Os grandes jogadores de hoje têm uma forma incomparavelmente melhor que a de seus antecessores. A perfeição, entretanto, vai além da parte física. Estes são os melhores tempos em toda a história do futebol para se ser uma estrela. O jogo foi reestruturado para seu benefício.
As estrelas de futebol costumavam ser como estrelas de rock. Eram perseguidas por tietes. A expectativa era de que o corpo aguentasse até os 30 anos. Não ganhavam fortunas: Eusébio (que morreu no dia 5) ganhava cerca de £ 4 mil (R$ 15,5 mil) no Benfica em 1969. E a maioria vivia em grande estilo. Afinal, ser um gênio significava a falta de necessidade de se esforçar muito. Ferenc Puskás, nos anos 1950, era gordo. George Best, nos 60, alcóolatra. Johan Cruyff, nos 70, fumante inveterado. E Diego Maradona, nos 80, usuário pesado de cocaína. As tentações do estrelato eram imponentes; sucumbir era quase um objetivo.

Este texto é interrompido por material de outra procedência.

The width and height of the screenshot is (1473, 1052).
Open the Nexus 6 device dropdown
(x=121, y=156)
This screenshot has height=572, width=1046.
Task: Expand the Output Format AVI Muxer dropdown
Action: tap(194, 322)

Grandes jogadores têm uma forma incomparavelmente melhor que a de seus antecessores, mas a perfeição
vai além da parte física
Best, depois de 1968, e Maradona e Pelé, durante a maior parte de suas carreiras, jogaram com companheiros de time pouco notáveis. Maradona, no Napoli, muitas vezes recebia os passes nas costas - e, ainda assim, gentilmente, aplaudia. Poucos aspiravam a brilhar semanalmente. Pelé estava sempre percorrendo o planeta para participar de jogos de exibição insignificantes. A Argentina dos anos 80, durante o auge de Maradona, ganhou apenas 35% de seus jogos, menos do que em qualquer outra década, segundo cálculos do economista especializado em esportes Stefan Szymanski. Maradona revertia esses números em Copas do Mundo, mas raramente entre elas.
Quando as estrelas do passado tentavam se sobressair, eram caçadas em campo. Em 1966, Pelé saiu mancando da Copa do Mundo; em 1983, o tornozelo de Maradona foi triturado pelo zagueiro Andoni Goikoetxea ("o açougueiro de Bilbao"); e, em 1992, a carreira de Marco van Basten chegou ao fim aos seus 28 anos, após uma contusão.
O que transformou a sorte das estrelas foi a televisão. Antes da década de 90, poucos jogos eram televisionados. Um torcedor europeu dificilmente viu Pelé jogar mais de dez vezes em sua carreira, seja na TV ou em estádios. Rupert Murdoch e Silvio Berlusconi criaram canais de TV com base no futebol. De repente, o futebol precisava tornar-se mais atraente. As estrelas agora haviam se transformado em conteúdo para as TVs e, portanto, precisavam ser protegidas. As autoridades do futebol adotaram linha dura contra as faltas e proibiram o carrinho por trás. Hoje, Lionel Messi ganha falta quase sempre que é tocado.
A TV tornou os clubes mais ricos. Alguns poucos clubes ricos passaram a monopolizar os melhores jogadores. Messi chegou no Barcelona aos 13 anos e passou toda sua carreira lá, ao lado de outros jogadores excelentes. Fica evidente quanto isso ajuda seu desempenho quando se veem as dificuldades que encontra para atuar com jogadores de menor categoria na seleção Argentina.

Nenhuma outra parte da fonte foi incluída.